Ali: Sen benim, bu hayattaki en korktuğum şeysin. Küçükken, bir kere bana baktığını gördüm, uzaktan. Sanki, sanki mutlu gibiydin... Bir kerecik, güzel bakıyorsun gibi geldi. Yanına gelmek istedim ama kıpırdayamadım. Çünkü hatırladım; "Sen bir hiçsin, Ali. Keşke sen doğmasaydın, Ali" öyle derdin ya hep. Yine öyle dersin diye korktum... Ama unutmadım. O bakışı unutmadım. Hep aklımda tuttum, yıllarca. Ama yetmedi baba. Çok uğraştım, yetmedi. Yemin ederim, yemin ederim hep hatırladım. Ama o kadar kötü şey var ki; bir sürü tokat, ceza, hakaret... O bakışın yetmedi.

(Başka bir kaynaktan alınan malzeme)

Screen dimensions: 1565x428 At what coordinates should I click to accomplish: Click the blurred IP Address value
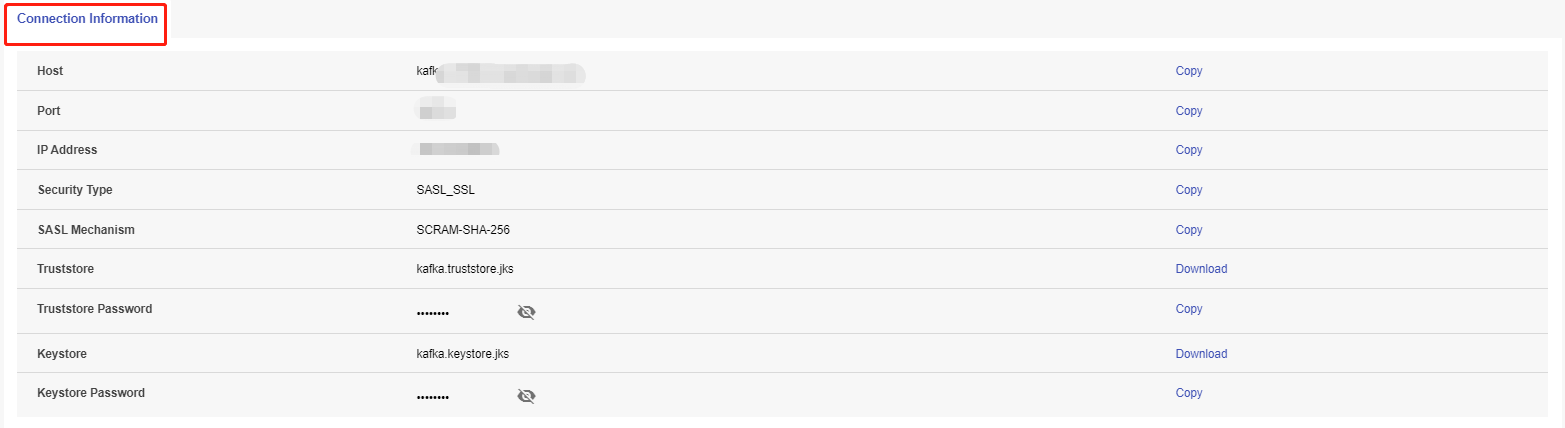coord(457,150)
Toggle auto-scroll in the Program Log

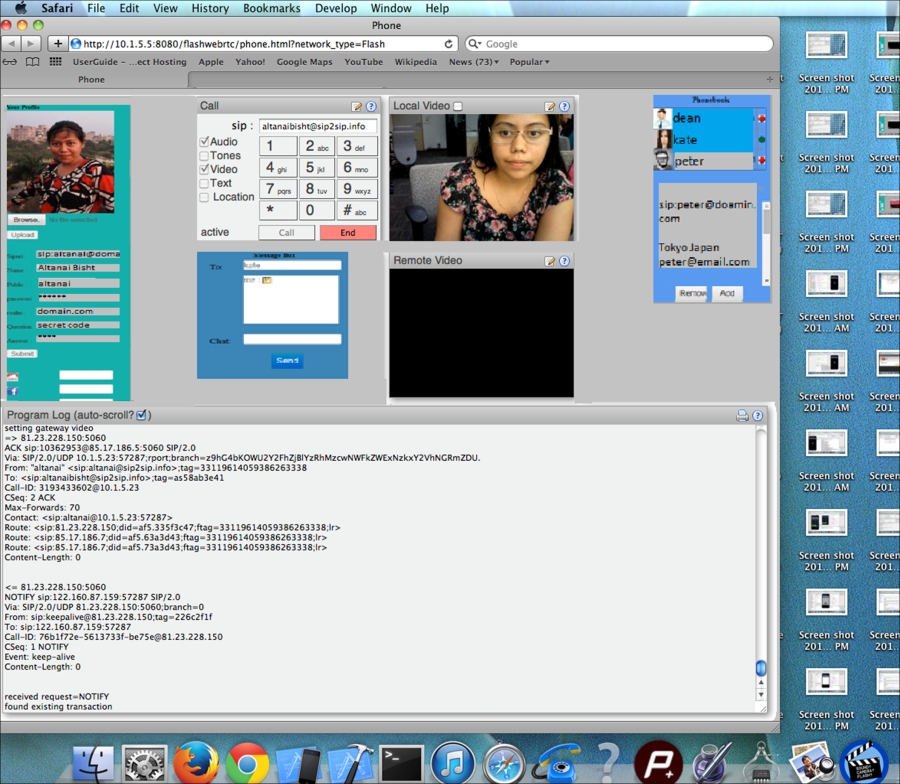[143, 414]
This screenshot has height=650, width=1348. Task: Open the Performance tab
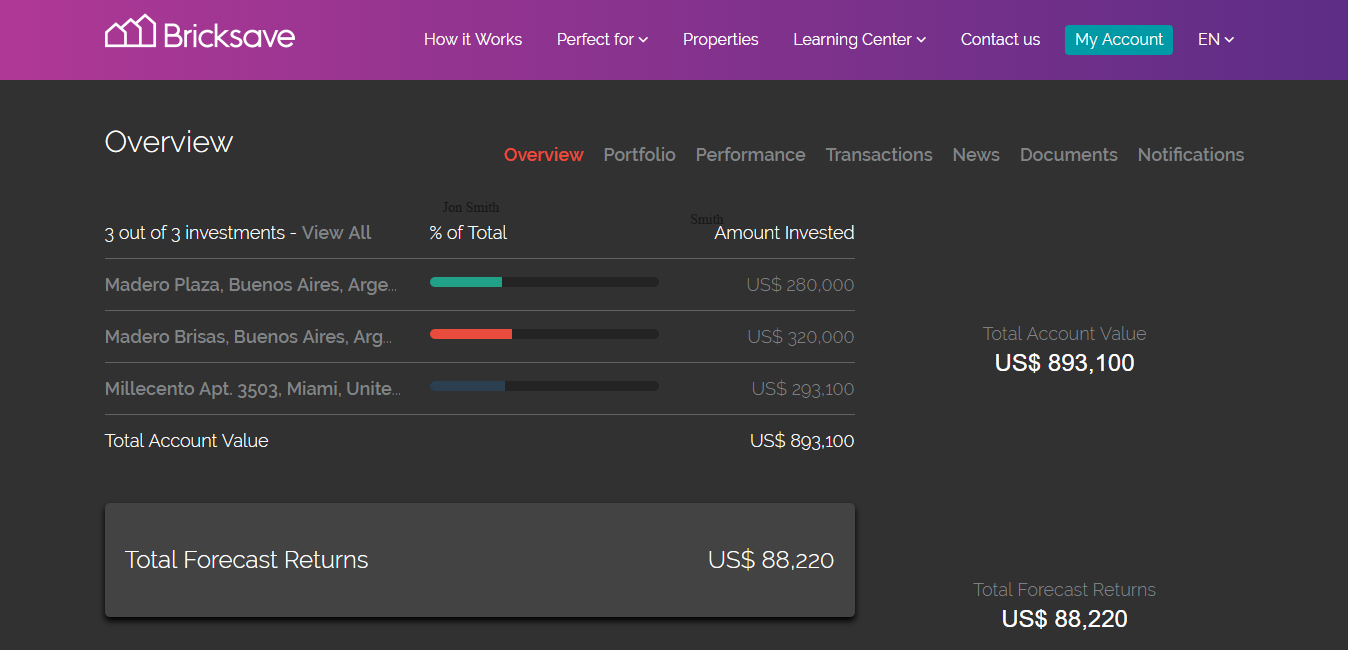750,155
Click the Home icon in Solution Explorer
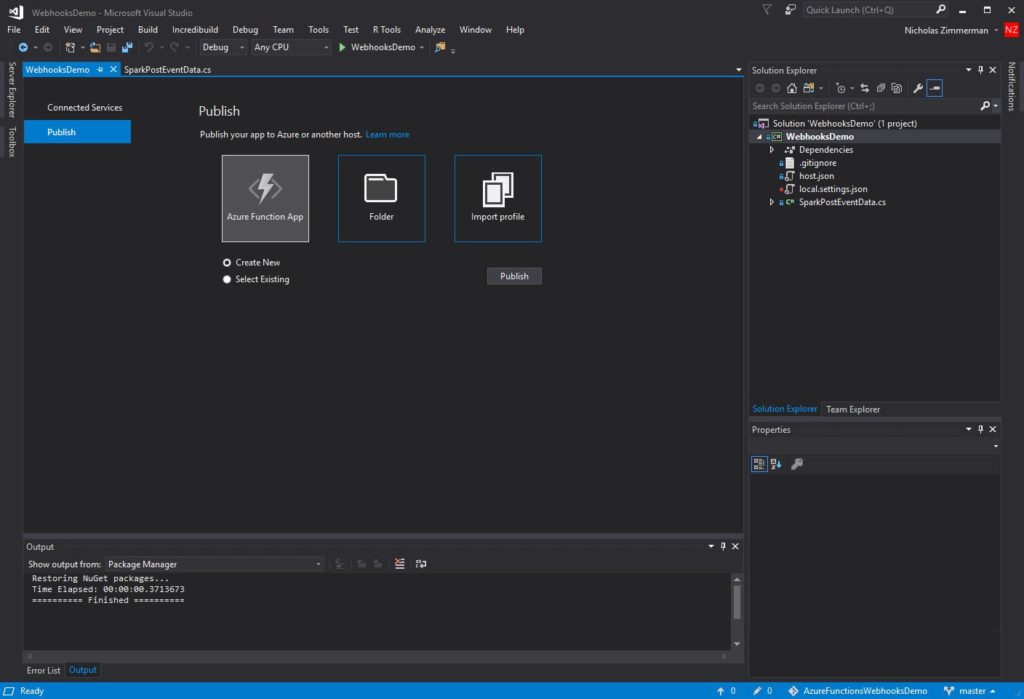The height and width of the screenshot is (699, 1024). click(792, 88)
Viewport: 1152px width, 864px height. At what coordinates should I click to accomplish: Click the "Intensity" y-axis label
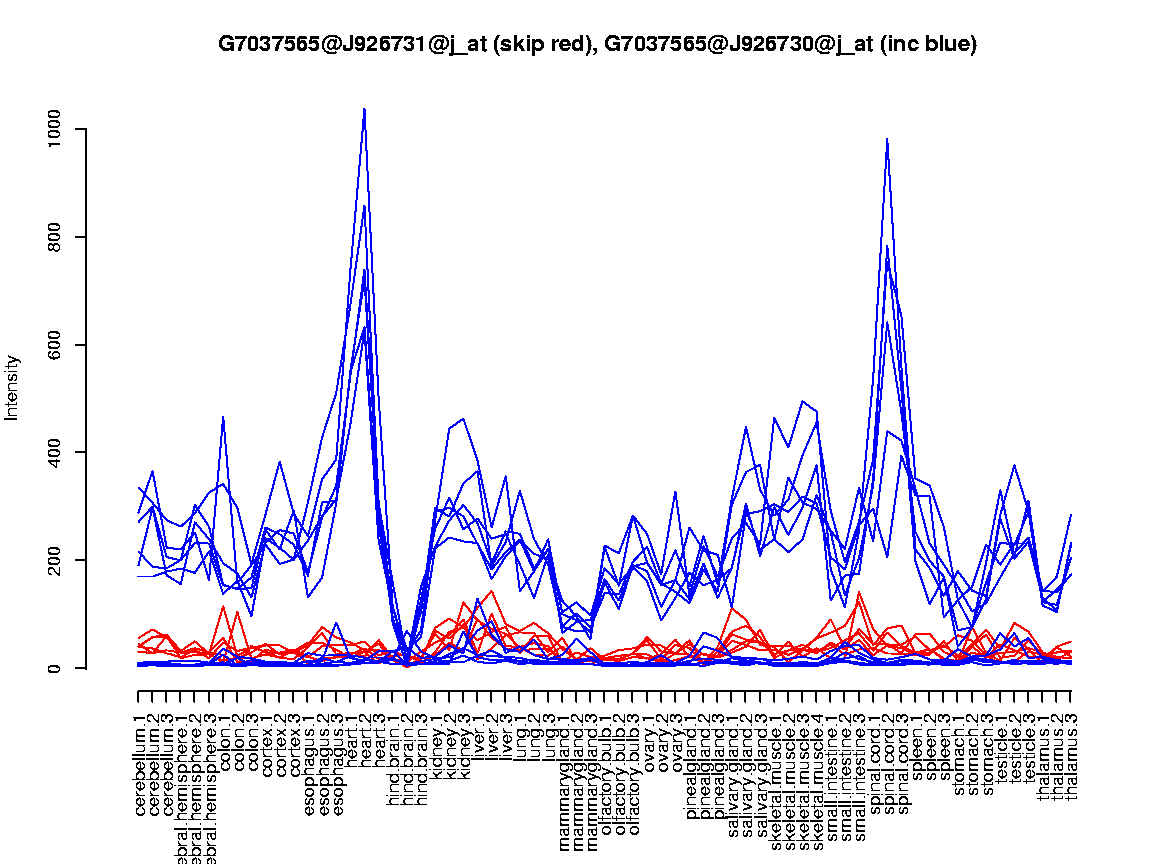13,387
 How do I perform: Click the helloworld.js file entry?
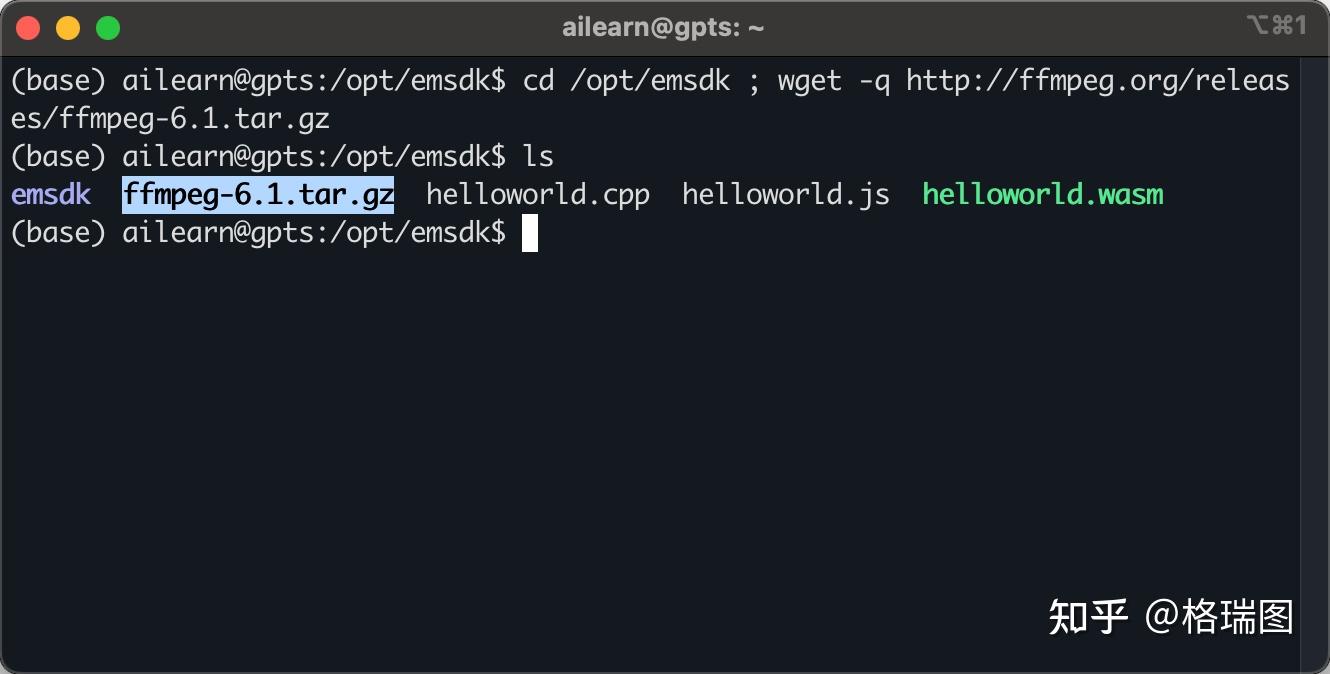(784, 194)
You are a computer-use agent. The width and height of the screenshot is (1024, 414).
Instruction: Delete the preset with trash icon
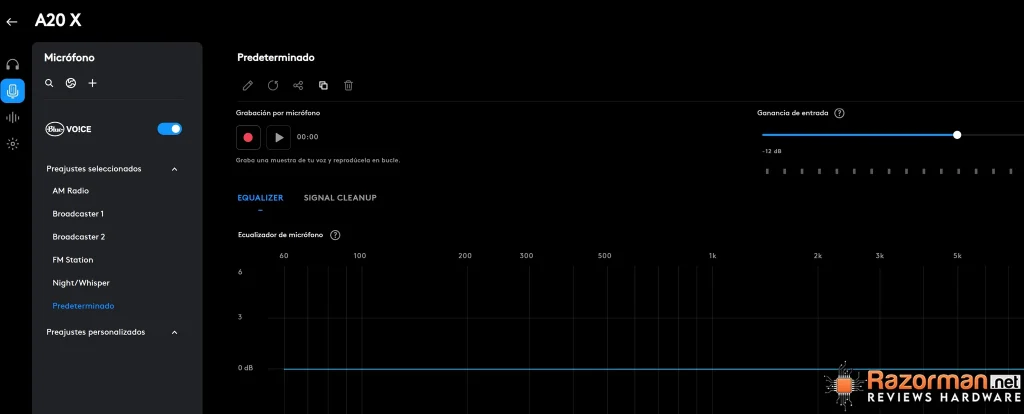click(x=349, y=86)
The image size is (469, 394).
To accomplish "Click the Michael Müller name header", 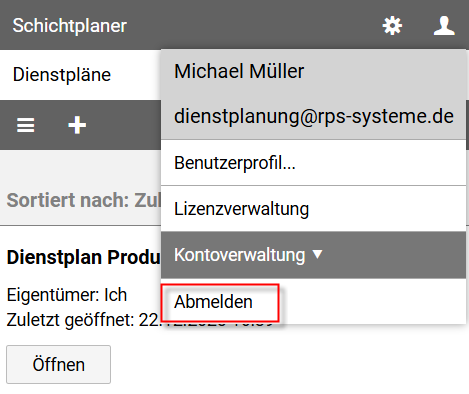I will click(239, 71).

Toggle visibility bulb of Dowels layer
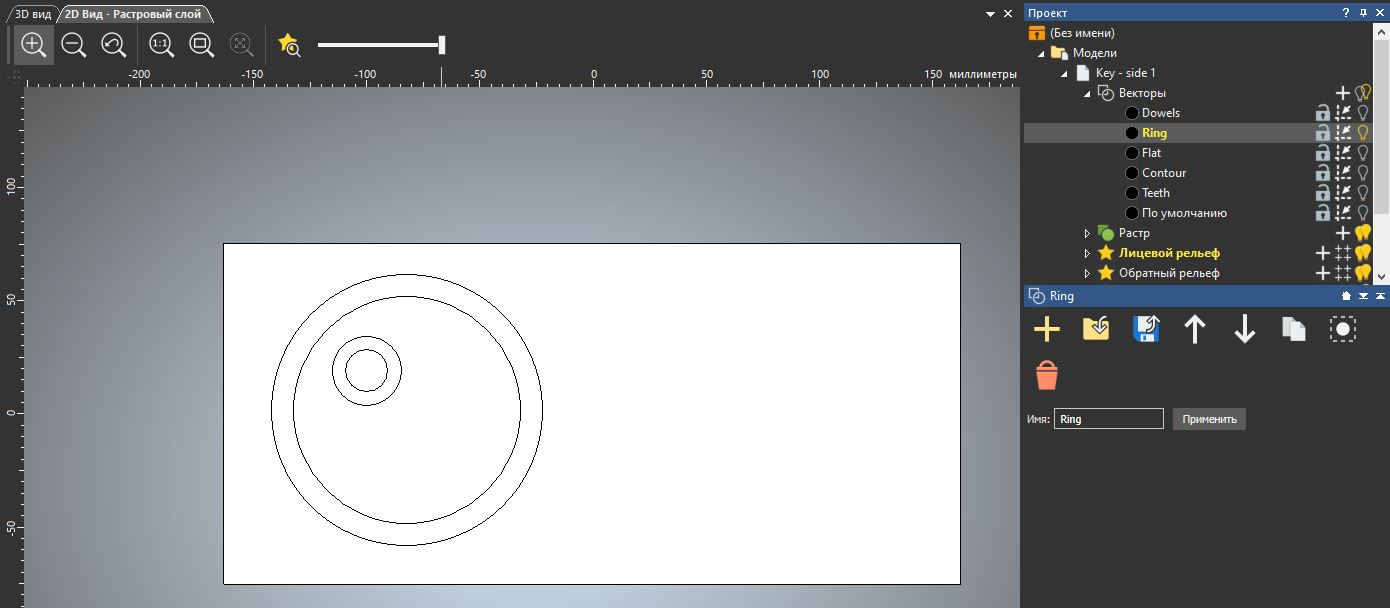tap(1362, 113)
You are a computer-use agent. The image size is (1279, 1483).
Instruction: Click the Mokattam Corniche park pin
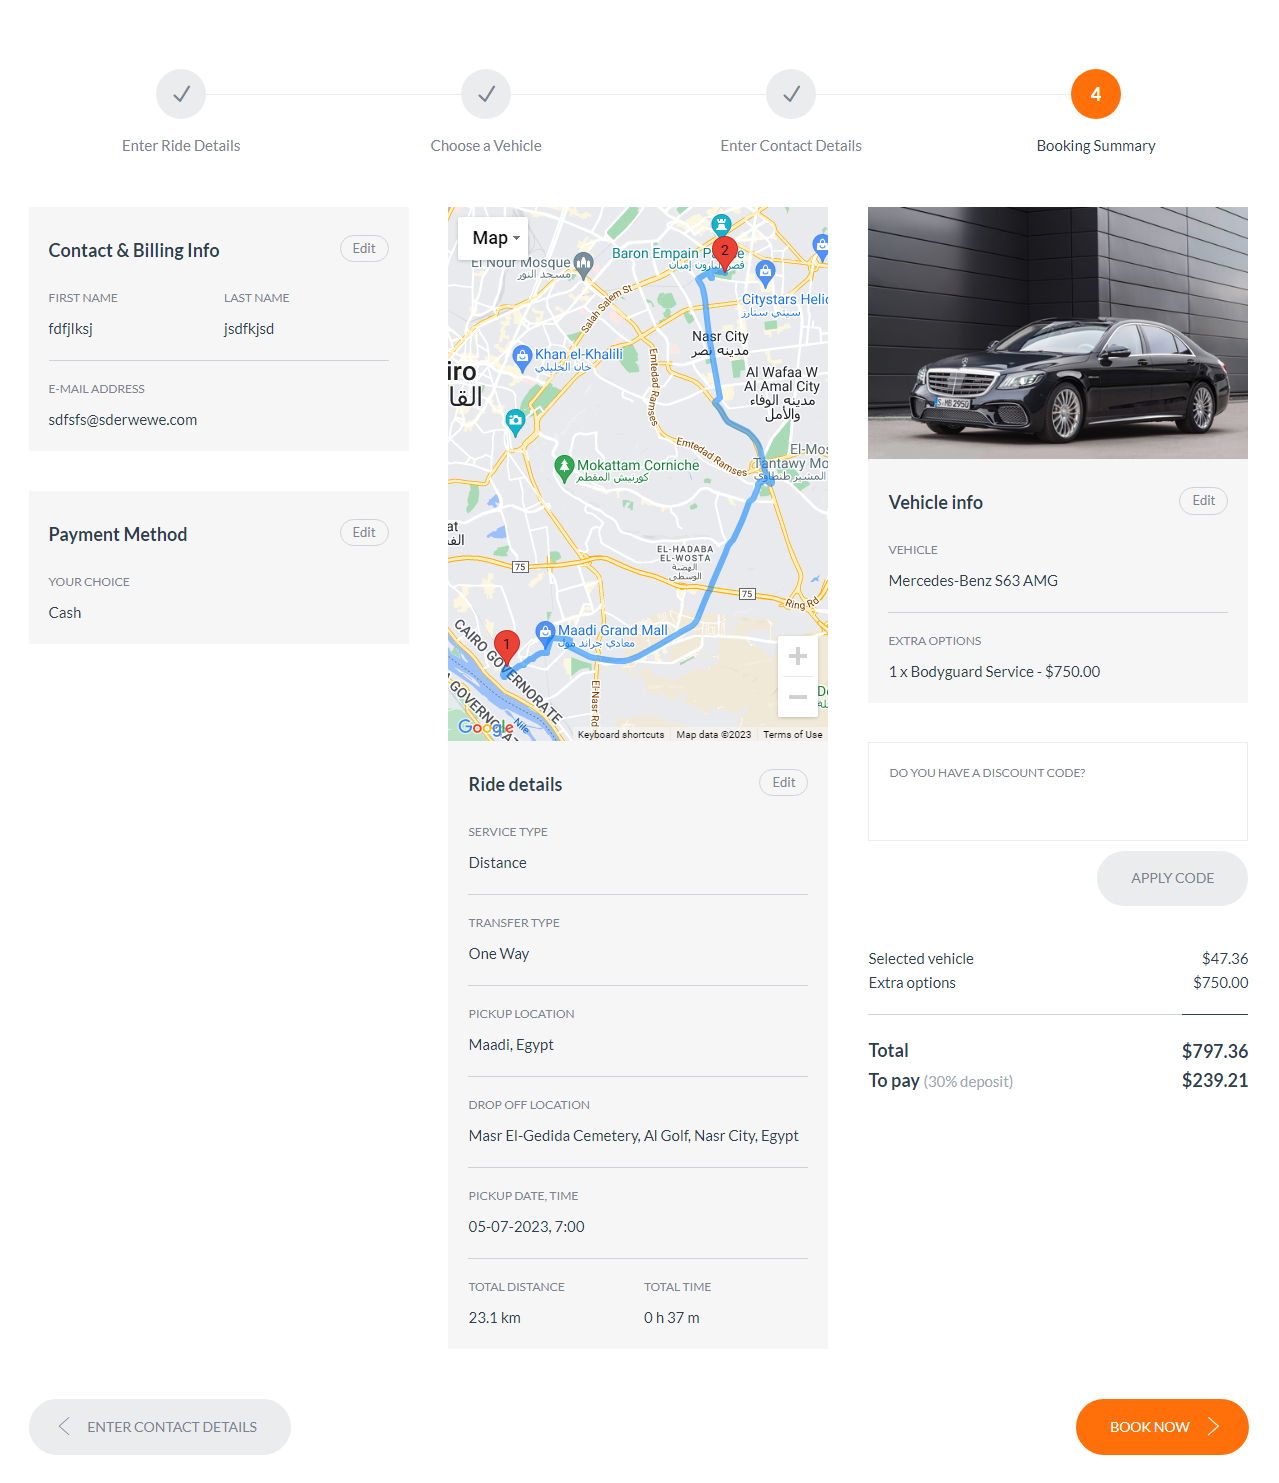tap(564, 466)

Yetmedi unutturmaya. O da gidince elimden; korku kaldı, çaresizlik kaldı. O geceler, evde sarhoş ayak seslerin gelirdi. Korkudan tir tir titrerdim yanıma gelme diye, bağırma diye, vurma diye. Sen kötü bir insansın baba. Ben, sana rağmen iyi bir insan olmaya çalışıyorum. İnsanlara yardım etmeye çalışıyorum. Madem geldin, yüzleşmek gerek madem, o zaman söyleyeyim: Benim sana söyleyecek sözüm yok. Benim sana bakacak gözüm yok. Benim senden tek bir dileğim olur, sana benzemeyeyim. Bir gün, tek bir an bile sana benzemeyeyim...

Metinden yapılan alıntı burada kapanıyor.